The rare diamond was found at Rio Tinto’s Argyle diamond mine in Western Australia’s East Kimberly region.
Estimated to be worth millions, it has been named the Argyle Pink Jubilee, and is being cut and polished in Perth.
The diamond will be sold later this year after being shown around the world, including in New York and Hong Kong.
The process of polishing and cutting, which began in Perth on Tuesday, is expected to take about 10 days. The diamond will then be graded by a team of international experts.
More than 90% of the pink diamonds in the world come from the Argyle mine, a Rio Tinto statement said.
The rare pink diamond was found at Rio Tinto's Argyle diamond mine in Western Australia's East Kimberly region
The Argyle Pink Jubilee is a light pink diamond, the company said. It is similar in color to The Williamson Pink – the diamond found in Tanzania that Queen Elizabeth II received as a wedding gift and which was subsequently set into a brooch for her coronation.

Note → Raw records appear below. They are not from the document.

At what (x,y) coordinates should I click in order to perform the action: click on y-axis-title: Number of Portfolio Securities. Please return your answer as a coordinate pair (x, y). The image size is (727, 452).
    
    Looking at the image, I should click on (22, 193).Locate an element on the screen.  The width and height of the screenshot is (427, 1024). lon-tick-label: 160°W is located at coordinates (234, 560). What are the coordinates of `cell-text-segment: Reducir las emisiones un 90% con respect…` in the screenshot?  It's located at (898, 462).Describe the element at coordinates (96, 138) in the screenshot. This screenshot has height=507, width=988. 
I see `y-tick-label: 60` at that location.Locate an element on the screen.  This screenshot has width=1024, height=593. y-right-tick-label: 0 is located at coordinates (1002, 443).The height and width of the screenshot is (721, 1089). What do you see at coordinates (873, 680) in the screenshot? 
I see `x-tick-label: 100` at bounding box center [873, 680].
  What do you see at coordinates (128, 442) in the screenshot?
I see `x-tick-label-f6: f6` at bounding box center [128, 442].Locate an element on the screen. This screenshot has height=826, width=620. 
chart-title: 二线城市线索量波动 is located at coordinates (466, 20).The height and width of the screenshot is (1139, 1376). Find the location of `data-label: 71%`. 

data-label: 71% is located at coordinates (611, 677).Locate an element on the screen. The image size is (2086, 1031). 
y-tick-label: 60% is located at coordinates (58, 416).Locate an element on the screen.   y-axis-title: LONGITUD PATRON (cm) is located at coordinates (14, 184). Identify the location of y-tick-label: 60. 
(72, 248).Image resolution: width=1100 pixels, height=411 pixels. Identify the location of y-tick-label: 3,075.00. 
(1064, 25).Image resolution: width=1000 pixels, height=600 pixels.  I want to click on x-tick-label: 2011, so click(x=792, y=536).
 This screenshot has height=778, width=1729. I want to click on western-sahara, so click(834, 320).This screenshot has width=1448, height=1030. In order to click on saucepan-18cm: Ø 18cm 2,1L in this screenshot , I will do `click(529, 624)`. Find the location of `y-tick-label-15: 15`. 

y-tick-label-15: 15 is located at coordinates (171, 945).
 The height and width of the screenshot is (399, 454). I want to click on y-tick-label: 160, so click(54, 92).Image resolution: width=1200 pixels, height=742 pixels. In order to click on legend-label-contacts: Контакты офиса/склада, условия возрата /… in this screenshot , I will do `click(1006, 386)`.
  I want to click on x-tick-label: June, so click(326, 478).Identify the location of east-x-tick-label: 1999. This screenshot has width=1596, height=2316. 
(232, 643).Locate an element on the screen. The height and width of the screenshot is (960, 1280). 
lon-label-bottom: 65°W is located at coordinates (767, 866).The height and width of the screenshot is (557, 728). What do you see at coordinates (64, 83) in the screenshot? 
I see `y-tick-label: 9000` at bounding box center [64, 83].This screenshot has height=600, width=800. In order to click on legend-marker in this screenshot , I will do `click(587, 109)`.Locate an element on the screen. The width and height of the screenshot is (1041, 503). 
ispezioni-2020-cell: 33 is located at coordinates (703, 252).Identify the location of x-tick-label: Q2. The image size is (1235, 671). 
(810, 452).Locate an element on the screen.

A Rio Tinto spokesperson said that a diamond of this calibre was ”unprecedented”.
”It has taken 26 years of Argyle production to unearth this stone and we may never see one like this again,” said Argyle Pink Diamonds Manager Josephine Johnson.
In 2010, a rare 24.78-carat “fancy intense pink” diamond was sold for a record-breaking $46 million, the highest price ever paid for a jewel, to a well-known British dealer at an auction in Geneva.
That diamond had been in a private collection for 60 years.